- _Provided material_
■ ■ ■ ■ ■

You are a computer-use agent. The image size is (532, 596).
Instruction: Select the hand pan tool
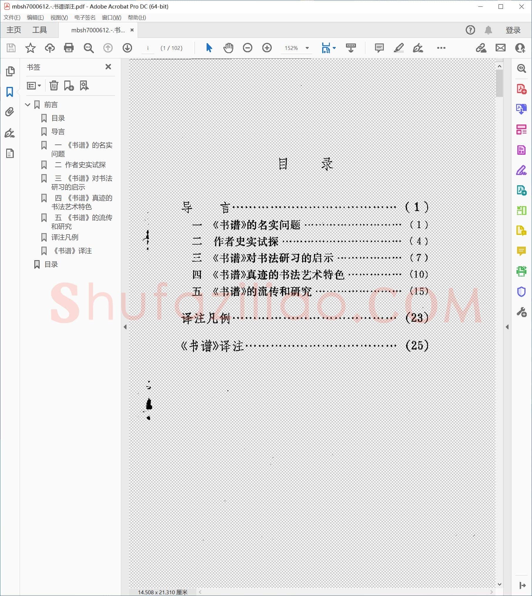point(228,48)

■ ■ ■ ■ ■

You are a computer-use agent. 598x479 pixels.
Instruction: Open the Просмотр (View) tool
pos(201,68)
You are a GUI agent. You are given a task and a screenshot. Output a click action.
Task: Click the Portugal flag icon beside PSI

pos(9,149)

■ ■ ■ ■ ■

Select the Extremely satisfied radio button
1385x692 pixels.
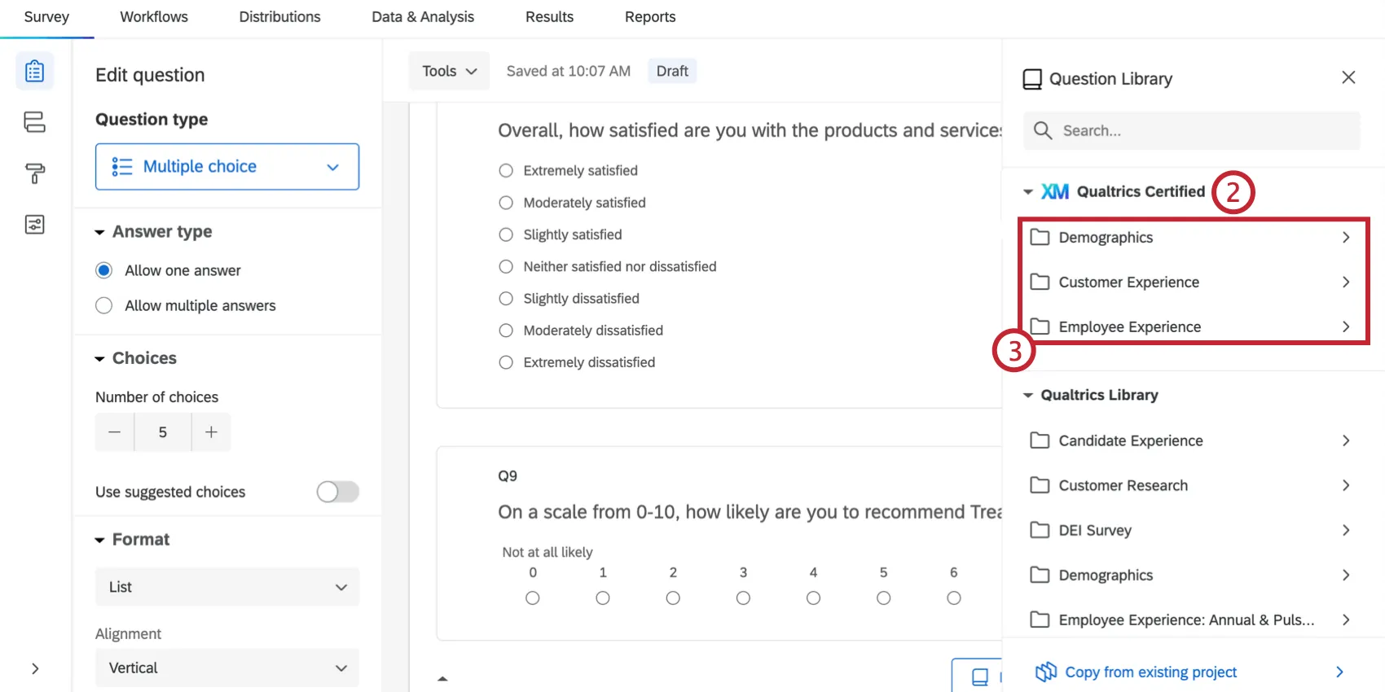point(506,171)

■ ■ ■ ■ ■

Convert the rows that open with the line containing "You are a computer-use agent. The" and close with the line containing "point(228,48)" into a numbered list, with both of those lines included, blank lines skipped, and the pictures left out.

- _Response to the exercise_
1. You are a computer-use agent. The image size is (532, 596).
2. Instruction: Select the hand pan tool
3. point(228,48)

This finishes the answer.